This article is supported by Buildings Alive

This summer is the time to start practising load shifting in commercial buildings because by this time next year, the savings for demand management are going to become super lucrative.

Why? Because new rules allowing building owners to sell their unused electricity back to the grid at generous rates at times of peak demand, such as during heat waves or cool snaps, will come into play. (And by then, all things going smoothly, there’s likely to be a return to the office in some shape or form). 

“In the future, not too far away, building owners will be able to profit by shifting loads when the network is under strain,” says Buildings Alive chief executive officer and co-founder Craig Roussac.

“There’s an opportunity for that to become really lucrative.”

These wholesale demand response changes, scheduled for implementation in October 2021, will allow large industrial and commercial customers to trade their energy use (through intermediaries) in the national electricity market.

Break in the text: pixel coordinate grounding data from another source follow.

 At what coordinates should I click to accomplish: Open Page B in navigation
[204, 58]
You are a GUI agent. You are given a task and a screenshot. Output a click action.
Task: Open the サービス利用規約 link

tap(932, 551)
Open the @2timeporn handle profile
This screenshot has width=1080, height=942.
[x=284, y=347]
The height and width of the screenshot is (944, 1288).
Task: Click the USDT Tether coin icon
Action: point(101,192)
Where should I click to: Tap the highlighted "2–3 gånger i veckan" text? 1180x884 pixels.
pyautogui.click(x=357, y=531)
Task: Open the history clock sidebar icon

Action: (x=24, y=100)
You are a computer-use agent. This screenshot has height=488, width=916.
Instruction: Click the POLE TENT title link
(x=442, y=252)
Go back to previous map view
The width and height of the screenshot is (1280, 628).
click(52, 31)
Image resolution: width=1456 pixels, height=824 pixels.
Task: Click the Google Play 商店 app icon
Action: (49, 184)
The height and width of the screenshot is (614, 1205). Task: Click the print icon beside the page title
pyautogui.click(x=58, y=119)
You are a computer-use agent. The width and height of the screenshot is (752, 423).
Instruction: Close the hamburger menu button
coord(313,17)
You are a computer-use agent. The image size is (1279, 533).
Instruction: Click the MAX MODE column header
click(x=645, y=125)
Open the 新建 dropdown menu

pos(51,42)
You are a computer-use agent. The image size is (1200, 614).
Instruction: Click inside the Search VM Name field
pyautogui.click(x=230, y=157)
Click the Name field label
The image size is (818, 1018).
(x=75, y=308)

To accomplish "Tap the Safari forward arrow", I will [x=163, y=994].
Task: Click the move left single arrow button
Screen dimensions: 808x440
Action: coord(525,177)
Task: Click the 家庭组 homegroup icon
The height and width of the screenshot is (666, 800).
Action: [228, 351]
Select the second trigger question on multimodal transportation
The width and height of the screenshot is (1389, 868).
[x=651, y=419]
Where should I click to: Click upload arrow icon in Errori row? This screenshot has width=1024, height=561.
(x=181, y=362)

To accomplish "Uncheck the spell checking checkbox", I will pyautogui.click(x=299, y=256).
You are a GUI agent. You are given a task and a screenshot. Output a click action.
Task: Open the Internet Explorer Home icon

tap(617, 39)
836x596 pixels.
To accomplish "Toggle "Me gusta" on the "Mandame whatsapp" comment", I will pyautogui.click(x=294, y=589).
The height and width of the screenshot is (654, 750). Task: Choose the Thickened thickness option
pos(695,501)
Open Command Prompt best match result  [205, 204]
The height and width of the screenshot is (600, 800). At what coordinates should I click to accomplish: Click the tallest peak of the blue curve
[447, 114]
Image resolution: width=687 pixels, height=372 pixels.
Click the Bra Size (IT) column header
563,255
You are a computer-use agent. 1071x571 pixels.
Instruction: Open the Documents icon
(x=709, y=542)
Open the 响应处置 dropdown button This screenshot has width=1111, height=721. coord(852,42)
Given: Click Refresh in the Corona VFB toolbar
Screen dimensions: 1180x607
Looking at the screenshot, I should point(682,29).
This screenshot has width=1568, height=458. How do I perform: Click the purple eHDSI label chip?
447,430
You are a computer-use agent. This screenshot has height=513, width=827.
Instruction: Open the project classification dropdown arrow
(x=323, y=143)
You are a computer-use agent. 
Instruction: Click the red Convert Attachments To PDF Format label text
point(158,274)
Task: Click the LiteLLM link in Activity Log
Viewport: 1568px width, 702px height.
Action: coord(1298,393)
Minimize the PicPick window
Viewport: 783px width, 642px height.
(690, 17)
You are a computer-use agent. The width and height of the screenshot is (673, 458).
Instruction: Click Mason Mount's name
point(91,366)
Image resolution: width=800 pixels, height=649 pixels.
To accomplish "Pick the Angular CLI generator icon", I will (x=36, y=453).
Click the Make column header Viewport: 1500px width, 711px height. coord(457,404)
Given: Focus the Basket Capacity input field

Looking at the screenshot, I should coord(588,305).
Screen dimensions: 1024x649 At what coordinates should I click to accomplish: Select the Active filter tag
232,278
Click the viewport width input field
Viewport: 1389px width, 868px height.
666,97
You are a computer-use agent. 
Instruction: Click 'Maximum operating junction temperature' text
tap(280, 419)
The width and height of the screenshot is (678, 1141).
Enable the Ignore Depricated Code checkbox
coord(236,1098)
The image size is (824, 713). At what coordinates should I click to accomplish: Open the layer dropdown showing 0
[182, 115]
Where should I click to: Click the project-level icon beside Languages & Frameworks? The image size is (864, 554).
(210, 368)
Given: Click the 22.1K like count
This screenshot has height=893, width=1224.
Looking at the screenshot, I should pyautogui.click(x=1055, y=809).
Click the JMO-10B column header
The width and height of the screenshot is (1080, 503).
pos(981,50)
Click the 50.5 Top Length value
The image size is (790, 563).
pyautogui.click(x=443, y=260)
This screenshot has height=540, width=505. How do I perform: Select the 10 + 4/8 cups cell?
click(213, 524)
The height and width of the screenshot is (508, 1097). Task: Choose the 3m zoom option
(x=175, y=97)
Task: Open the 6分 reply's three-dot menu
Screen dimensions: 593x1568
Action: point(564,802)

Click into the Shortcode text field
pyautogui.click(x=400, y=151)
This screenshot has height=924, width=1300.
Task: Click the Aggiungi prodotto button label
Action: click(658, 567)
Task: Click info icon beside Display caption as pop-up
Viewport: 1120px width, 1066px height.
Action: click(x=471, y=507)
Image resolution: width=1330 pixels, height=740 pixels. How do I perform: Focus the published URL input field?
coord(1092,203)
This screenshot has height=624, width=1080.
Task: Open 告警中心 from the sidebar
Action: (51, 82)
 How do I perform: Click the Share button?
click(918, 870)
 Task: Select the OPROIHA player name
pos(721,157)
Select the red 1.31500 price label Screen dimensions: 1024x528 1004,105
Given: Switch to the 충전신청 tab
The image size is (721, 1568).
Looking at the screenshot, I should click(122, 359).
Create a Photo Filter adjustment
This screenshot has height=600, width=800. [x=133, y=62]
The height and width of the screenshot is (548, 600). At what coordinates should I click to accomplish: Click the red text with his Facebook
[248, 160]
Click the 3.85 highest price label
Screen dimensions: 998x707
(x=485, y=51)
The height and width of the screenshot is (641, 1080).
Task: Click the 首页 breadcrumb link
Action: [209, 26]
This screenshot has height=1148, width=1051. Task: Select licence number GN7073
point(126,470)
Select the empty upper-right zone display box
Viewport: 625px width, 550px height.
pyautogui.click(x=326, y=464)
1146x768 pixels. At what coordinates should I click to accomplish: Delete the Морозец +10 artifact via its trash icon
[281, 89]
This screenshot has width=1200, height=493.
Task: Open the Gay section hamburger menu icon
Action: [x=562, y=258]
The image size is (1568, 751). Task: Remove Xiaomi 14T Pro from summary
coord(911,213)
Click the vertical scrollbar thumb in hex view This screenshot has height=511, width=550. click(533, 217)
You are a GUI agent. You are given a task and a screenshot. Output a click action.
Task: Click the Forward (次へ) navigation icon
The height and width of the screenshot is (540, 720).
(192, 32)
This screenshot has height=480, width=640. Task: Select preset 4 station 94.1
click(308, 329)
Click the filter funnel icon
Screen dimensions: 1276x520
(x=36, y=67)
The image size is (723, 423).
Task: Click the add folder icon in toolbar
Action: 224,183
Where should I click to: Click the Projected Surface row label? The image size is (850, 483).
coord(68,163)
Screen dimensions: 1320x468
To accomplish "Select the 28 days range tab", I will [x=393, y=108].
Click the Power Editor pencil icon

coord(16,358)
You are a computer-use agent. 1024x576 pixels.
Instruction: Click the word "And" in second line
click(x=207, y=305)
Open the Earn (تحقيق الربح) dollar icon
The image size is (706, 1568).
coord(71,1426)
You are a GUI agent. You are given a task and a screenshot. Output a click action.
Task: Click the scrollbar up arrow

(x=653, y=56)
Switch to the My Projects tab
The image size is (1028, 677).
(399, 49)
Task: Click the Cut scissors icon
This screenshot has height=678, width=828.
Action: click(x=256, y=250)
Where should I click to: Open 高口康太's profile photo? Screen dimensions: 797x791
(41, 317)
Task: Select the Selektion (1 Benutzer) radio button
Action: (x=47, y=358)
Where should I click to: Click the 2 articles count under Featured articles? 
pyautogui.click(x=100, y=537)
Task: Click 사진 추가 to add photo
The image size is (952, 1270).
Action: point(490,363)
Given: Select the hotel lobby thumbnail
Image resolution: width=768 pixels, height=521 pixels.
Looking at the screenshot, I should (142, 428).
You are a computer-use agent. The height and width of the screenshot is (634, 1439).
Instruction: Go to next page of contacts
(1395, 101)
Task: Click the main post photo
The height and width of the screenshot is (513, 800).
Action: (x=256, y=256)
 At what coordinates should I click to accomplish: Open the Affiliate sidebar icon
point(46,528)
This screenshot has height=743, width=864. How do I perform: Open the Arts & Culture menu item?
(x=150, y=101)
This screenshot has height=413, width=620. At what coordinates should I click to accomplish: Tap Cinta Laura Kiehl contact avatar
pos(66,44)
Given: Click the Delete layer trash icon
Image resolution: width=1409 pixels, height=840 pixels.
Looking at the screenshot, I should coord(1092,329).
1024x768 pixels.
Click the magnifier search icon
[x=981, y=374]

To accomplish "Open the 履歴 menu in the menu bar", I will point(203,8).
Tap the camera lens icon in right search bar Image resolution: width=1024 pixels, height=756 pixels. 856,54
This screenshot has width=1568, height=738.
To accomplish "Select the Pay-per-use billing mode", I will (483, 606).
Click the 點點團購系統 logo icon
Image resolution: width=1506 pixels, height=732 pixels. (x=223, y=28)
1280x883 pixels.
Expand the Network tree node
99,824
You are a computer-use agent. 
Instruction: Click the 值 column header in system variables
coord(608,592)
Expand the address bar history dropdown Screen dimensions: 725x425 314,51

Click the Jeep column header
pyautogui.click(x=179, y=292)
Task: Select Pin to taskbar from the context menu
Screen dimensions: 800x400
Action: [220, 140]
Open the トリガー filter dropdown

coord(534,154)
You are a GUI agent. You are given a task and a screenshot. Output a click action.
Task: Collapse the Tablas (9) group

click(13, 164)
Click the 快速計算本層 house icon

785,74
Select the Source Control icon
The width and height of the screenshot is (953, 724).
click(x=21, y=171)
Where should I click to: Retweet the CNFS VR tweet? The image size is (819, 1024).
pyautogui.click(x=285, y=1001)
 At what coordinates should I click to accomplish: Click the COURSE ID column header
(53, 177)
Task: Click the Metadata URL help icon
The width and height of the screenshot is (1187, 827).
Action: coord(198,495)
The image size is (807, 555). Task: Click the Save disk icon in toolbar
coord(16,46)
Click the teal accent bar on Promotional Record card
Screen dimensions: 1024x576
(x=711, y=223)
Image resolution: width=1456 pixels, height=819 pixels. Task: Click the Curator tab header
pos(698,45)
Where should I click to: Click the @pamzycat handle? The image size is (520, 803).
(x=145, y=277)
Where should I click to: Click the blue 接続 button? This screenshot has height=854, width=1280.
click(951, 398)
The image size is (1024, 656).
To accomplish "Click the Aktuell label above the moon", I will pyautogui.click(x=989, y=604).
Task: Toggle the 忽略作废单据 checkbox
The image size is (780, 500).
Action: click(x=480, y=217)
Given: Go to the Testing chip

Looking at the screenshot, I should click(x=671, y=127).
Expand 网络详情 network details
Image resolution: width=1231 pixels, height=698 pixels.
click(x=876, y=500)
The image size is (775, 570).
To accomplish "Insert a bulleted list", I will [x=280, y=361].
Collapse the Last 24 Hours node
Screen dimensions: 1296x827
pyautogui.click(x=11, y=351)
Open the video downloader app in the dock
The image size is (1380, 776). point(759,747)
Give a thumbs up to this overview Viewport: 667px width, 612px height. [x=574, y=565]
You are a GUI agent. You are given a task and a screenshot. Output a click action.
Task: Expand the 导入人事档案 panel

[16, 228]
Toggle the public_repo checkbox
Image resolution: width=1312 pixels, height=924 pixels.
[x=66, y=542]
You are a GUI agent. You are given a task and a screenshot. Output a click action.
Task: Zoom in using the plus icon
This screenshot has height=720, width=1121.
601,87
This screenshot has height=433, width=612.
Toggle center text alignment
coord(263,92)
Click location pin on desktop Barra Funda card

The rule changes, when paired with the shift from half-hourly settlements to five-minute settlements for energy trading (to better reflect the ability of batteries and other technologies that can shift load in a matter of seconds), will put Australia on a path to a truly two-way electricity market where demand becomes more responsive to supply.

Not only will this create a new and potentially rewarding income stream, it will also see buildings play a firming role that will pave the way to more renewables entering the grid.

Australia is approaching a saturation point with solar, where big solar farms will be switched off when wholesale prices dip below zero in the middle of a sunny day. Buildings can make solar more valuable by acting like batteries, shifting their loads to ramp up energy use when the sun is shining and trimming it in the afternoon as solar generation starts to taper off.

“There is significant opportunity to shift load in buildings, and buildings can be thought of as part of the electricity system because they can use energy and release energy.”

So why start now?

The new demand response rules are still a year away but Roussac says that now is the time to start fine-tuning an active load management strategy.

The first reason is that building owners can already capture value by keeping capacity charges in check through managing their peak demand.

This fee is calculated according to a commercial energy customer’s highest peak in energy consumption over a short time period in the past 12 months, and is designed to help utilities cater supply to all customers.

Roussac says a third or more of a commercial building’s electricity bill is based on capacity charges, so there are major savings to be gleaned from active demand management.

“Even now the dollars are really, really significant, a typical building should be able to cut its energy bill by more than a dollar a square metre.”

The other point to consider is that practise makes perfect, with only one summer and one winter left to test the viability of any demand response strategies. 

Roussac also says that earliest adopters will experience the biggest gains when the new demand response rules come in.

This comes back to the wholesale price of energy, which is particularly volatile due to the unresponsive nature of customer demand at the moment.

It can range from less than $0/MWh when demand is low to $15,000/MWh at times of peak demand. As such, early adopters of active efficiency strategies have the potential to swoop in and collect the big bucks before others jump aboard to create a more elastic market, and subsequently lower the value of load shifting during peak periods.

Fine tuning your craft

So, what can be done to match energy use with supply while still keeping visitors and occupants comfortable?

An introductory approach to active efficiency involves keeping an eye on the weather forecast for hot days. On these days, a common tactic is to drive plant and equipment harder in the morning so there is capacity to ease off during the afternoon, reducing demand during the troublesome early evening period (around 5pm to 7pm) when solar generation tapers off.

Below is how this plays out in a shopping centre (real world example).

By shifting 20 per cent of the load from 3pm-5pm to 12:45pm-2:45pm, Roussac says a cost reduction of 16 per cent was achieved.

He also says this is just the tip of the iceberg when it comes to manipulating a building’s energy use to respond to peak demand periods.

“People just think peak demand is on the hottest day, and it is to a certain degree, but energy use is more complicated than that.

“You can’t just look at the weather forecast and know what demand is going to be in the building.”

Other climatic conditions can influence peak demand, such as humidity or the overnight conditions.

“That’s why forecasting is actually really complicated at the extremes.”

The other point to consider is that demand management is more valuable in some states than others, with buildings in Victoria and South Australia likely to reap more benefits than buildings in Queensland and NSW due to the spikier spot prices and extreme weather conditions in those states.

The fact that many workers leave an office building before the afternoon peak demand should also be considered in any decisions around load shifting. The same can be said for shopping centres that close in the late afternoon, with load shifting more beneficial for those that stay open late.

Roussac says each building is different and will have different opportunities for matching energy use with supply, and reducing energy use in general.

This is where Buildings Alive is useful, he explains, because the company can devise a reliable forecast model for the demand profile in any individual building.

“We can forecast a building’s electricity demand very reliably, including under extreme conditions, and five days in advance.”

This puts building managers on the front foot to implement tactics to optimise the internal environments in their buildings while at the same time capitalising on peak demand events.